The Company reports a reduction to its reserves as discussed more fully below. Total proved plus probable reserves are 377 bcfe. The after tax net present value, discounted at 10% (NPV10) equates to $674 million or $13.05 per share. These values assume that D6 natural gas price will remain at $4.20 per mmbtu net until March 31, 2014. However the Government of India is currently considering increasing price for the F2013 and F2014 periods. A price increase during these periods to $8.00 per mmbtu net would increase the NPV10 to approximately $15.89 per share.
In addition there is significant upside from contingent resource discoveries at D6, NEC 25 and Block 5c. The contingent resources are not reflected as reserves because development plans have not been finalized with government authorities.
These discoveries are expected to deliver an NPV10 of approximately $15.00 to $18.00 per share assuming developments proceed as currently planned. This value has been determined based on internally determined 2C contingent resources using price derived from the Company's third party reserve report. In the aggregate these discoveries are expected to add approximately 600 bcfe.

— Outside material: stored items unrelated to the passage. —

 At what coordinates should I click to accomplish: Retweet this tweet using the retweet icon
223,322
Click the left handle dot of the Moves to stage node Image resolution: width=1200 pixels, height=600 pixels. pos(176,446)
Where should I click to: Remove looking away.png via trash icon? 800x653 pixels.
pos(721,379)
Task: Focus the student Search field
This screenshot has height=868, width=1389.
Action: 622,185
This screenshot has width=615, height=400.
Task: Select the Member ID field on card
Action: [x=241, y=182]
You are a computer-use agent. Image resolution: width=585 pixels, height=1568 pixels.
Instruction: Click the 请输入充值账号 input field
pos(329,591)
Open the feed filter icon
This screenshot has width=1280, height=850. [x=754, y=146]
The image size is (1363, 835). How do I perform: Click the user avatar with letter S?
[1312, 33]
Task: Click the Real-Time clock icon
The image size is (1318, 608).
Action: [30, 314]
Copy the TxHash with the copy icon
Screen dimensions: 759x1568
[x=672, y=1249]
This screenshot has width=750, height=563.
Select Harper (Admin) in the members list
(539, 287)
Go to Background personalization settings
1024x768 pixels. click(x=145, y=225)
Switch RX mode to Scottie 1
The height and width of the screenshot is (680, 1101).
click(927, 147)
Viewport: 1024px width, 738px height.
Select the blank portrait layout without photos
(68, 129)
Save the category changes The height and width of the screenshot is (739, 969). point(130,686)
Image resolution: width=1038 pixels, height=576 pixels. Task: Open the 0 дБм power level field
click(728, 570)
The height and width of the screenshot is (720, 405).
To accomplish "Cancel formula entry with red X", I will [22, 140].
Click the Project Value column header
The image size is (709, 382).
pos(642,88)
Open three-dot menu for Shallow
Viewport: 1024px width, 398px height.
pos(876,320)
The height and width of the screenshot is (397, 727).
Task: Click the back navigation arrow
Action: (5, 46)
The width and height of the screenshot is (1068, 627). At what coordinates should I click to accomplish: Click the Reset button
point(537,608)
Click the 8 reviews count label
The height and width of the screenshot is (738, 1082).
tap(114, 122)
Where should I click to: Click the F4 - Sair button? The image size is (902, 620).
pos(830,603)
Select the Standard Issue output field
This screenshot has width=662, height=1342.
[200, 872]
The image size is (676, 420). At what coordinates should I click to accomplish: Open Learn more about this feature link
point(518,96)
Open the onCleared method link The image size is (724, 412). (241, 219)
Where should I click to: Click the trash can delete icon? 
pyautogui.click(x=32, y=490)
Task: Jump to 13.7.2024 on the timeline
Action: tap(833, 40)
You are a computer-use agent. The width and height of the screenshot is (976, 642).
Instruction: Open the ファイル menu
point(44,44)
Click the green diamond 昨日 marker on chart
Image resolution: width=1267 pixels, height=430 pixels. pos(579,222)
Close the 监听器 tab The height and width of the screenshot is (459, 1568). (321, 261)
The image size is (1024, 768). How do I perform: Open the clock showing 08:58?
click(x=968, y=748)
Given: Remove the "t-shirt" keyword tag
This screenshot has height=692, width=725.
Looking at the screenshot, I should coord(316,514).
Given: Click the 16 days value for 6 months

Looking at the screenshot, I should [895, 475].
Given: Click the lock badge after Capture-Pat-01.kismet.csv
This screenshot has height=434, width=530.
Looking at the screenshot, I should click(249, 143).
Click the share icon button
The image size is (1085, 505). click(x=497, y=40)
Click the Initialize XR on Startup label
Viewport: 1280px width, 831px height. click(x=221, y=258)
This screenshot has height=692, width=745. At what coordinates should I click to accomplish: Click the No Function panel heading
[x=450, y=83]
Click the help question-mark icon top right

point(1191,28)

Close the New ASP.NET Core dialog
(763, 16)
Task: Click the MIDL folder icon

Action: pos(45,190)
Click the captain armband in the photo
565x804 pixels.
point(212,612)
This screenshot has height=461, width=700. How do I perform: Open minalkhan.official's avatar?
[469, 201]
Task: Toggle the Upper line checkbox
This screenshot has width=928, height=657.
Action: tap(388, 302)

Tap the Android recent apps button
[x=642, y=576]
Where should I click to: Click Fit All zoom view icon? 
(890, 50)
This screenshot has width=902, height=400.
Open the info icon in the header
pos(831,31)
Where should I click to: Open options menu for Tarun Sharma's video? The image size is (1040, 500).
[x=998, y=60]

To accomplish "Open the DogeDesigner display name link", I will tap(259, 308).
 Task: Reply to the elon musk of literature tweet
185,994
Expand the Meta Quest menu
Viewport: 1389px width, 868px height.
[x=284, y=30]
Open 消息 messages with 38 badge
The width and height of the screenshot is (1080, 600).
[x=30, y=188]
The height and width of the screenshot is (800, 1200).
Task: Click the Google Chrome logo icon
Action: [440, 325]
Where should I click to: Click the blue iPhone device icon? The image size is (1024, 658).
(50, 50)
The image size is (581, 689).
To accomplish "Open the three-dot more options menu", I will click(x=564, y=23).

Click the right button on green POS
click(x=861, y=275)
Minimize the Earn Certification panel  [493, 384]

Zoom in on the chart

The graph below shows expected production over the next 7 years based on the third party proved plus probable reserve report for D1D3/MA and Block 9 and based on currently envisioned developments for contingent resources.
To view the Production graph, please visit the following link: http://media3.marketwire.com/docs/620nko_fig1.pdf
The reason for the decline in reserves referred to above relates to the D6 block. Proved plus probable reserves at D6 as at March 31, 2012 have reduced to 193 bcfe but it is important to recognize that coincident with the reduced reserves there is approximately a $700 million reduction in future capital.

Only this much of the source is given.